Work request:
Go through the listing below and state how many lines hold the word "will", giving only the number.
* * * * * * *
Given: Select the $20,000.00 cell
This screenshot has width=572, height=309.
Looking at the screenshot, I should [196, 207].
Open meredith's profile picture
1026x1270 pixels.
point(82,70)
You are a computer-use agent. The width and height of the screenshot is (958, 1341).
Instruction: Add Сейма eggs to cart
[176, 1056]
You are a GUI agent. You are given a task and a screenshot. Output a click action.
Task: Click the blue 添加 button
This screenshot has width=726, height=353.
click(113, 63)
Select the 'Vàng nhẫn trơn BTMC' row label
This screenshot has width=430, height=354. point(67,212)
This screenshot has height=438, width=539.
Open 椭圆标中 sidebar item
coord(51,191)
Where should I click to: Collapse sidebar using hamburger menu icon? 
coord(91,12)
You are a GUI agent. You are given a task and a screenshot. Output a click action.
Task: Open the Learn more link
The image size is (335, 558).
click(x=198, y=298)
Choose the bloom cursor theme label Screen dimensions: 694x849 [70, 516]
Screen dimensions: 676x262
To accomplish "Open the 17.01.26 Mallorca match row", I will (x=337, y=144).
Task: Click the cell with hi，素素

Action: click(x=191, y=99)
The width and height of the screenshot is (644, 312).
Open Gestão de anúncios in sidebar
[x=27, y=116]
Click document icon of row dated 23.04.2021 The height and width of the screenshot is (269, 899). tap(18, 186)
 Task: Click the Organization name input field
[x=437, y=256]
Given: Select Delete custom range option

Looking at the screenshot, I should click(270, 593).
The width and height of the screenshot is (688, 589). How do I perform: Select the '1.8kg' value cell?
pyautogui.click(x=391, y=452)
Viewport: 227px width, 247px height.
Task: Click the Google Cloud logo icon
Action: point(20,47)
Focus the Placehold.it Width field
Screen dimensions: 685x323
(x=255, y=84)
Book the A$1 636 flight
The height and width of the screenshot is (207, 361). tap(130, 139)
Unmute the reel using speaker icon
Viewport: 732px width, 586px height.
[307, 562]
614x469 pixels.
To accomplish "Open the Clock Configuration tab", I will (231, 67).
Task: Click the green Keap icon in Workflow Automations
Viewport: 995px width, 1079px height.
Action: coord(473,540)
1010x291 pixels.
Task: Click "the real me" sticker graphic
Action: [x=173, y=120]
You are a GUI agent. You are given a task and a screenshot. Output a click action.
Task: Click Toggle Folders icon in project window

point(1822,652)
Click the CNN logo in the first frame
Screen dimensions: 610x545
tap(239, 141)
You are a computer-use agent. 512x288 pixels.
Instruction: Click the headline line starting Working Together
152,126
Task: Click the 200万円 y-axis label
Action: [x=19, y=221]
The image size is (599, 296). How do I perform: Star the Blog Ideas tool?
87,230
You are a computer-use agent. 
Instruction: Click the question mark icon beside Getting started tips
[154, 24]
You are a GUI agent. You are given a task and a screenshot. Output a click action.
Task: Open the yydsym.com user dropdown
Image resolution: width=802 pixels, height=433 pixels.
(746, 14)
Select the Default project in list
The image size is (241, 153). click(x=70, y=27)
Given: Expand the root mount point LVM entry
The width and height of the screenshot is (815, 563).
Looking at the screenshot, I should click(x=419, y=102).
* * * * * * *
Written answer:
2